This is something that I need to understand thoroughly in order to implement the 3D engine, so I'm gonna spit ball about this to straighten things out in my head.
As I recall, you can basically just use Pythagoras to do this, which makes it super easy.
Pythagoras is the rule that allows you to find the length of the third side of a right-angled triangle, if you know the length of the first two sides.
The fomula is a^2 + b^2 = c^2
c is the hypotenuse - the longest side of the triangle, and the side opposite the 90 degree right-angle.
a and b are the other sides.
So if we want to find c, we're going to need to do a little algebra.
We have:
c^2 =
We need:
c =
In order to transform c^2 into c, we take the square root.

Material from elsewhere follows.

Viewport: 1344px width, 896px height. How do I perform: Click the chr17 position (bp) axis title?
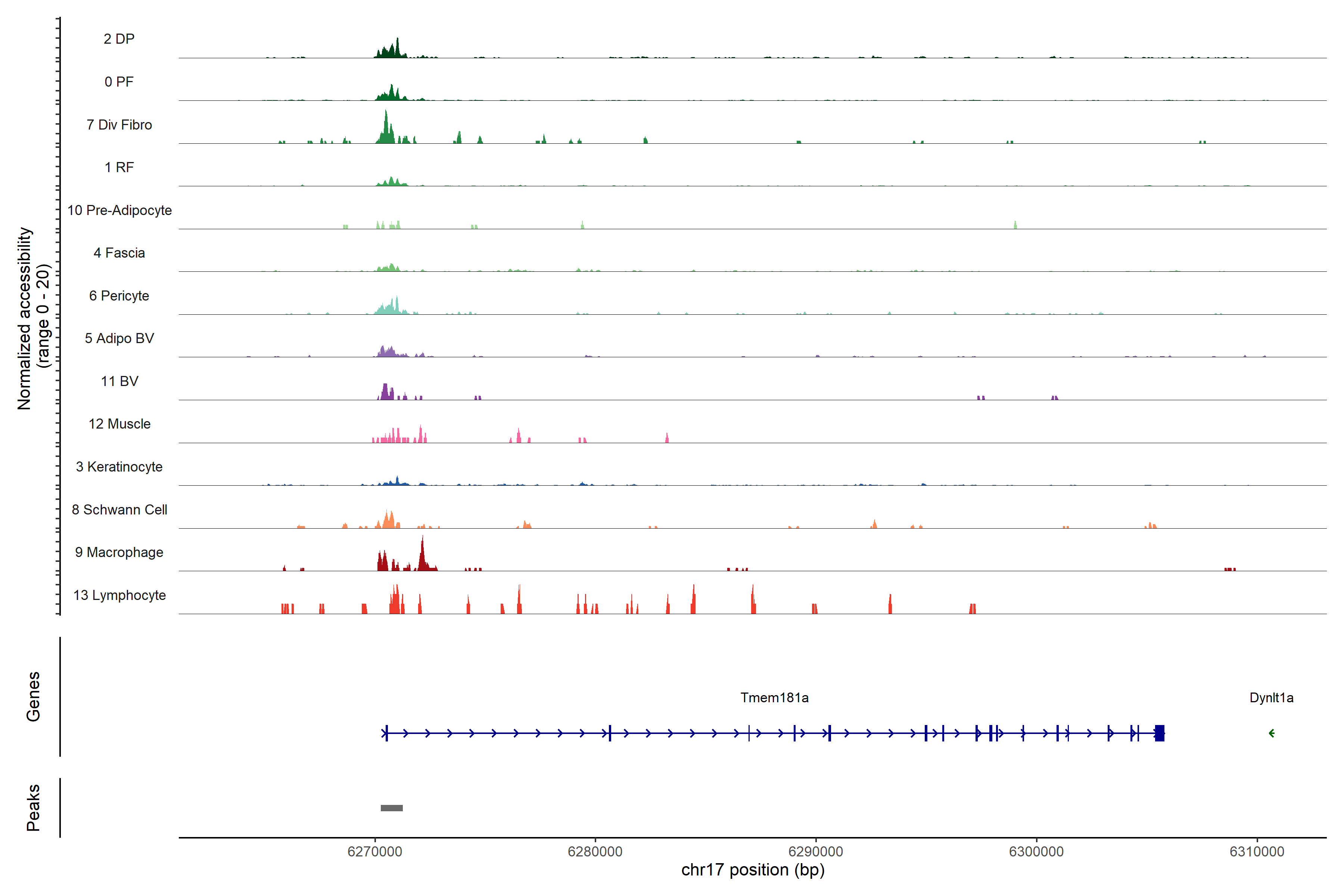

But if we do it to one side of the equation, we must do it to the other too:
a^2 + b^2
becomes:
math.sqrt(a^2 + b^2)
So, rewritten, we have:
c = math.sqrt(a^2 + b^2)
So how do we use this to calculate the distance between 3D coordinates?
We start by getting our coords:
P0 = (1,2,3)
P1 = (7,9,5)
Now we work out the difference between the two coordinates in a component-wise fashion, producing three lengths:
dx = P1.x - P0.x
dy = P1.y - P0.y
dz = P1.z - P0.z
Now we have 3 lengths.
Lets take the first two, dx and dy, and these will be the two sides of our triangle:
c = math.sqrt(dx^2 + dy^2)
Now c represents a new side of a new triangle, the other side of it is dz.
So...
distance = math.sqrt(c^2 + dz^2)
Distance is now equal to the distance between the coordinates.
So to write that up in full code form:
function DistanceBetweenCoords(x0, y0, z0, x1, y1, z1)
dx = x1 - x0
dy = y1 - y0
dz = z1 - z0
c = math.sqrt(dx^2 + dy^2)
distance = math.sqrt(c^2 + dz^2)
return distance
end
Immediately we can see that it's possible to optimise this by removing the first square root, and keeping c in squared form for the subsequent calculation:
function DistanceBetweenCoords(x0, y0, z0, x1, y1, z1)
dx = x1 - x0
dy = y1 - y0
dz = z1 - z0
c = dx^2 + dy^2
distance = math.sqrt(c + dz^2)
return distance
end
For hilarity, we can compress the calculation to a single line:
function DistanceBetweenCoords(x0, y0, z0, x1, y1, z1)
distance = math.sqrt(((x1- x0)^2 + (y1-y0)^2) + (z1 - z0)^2)
return distance
end
Questions for anyone who bothered to read this:
1) Does this thing work the way I think it does..?
2) Any way to improve the efficiency?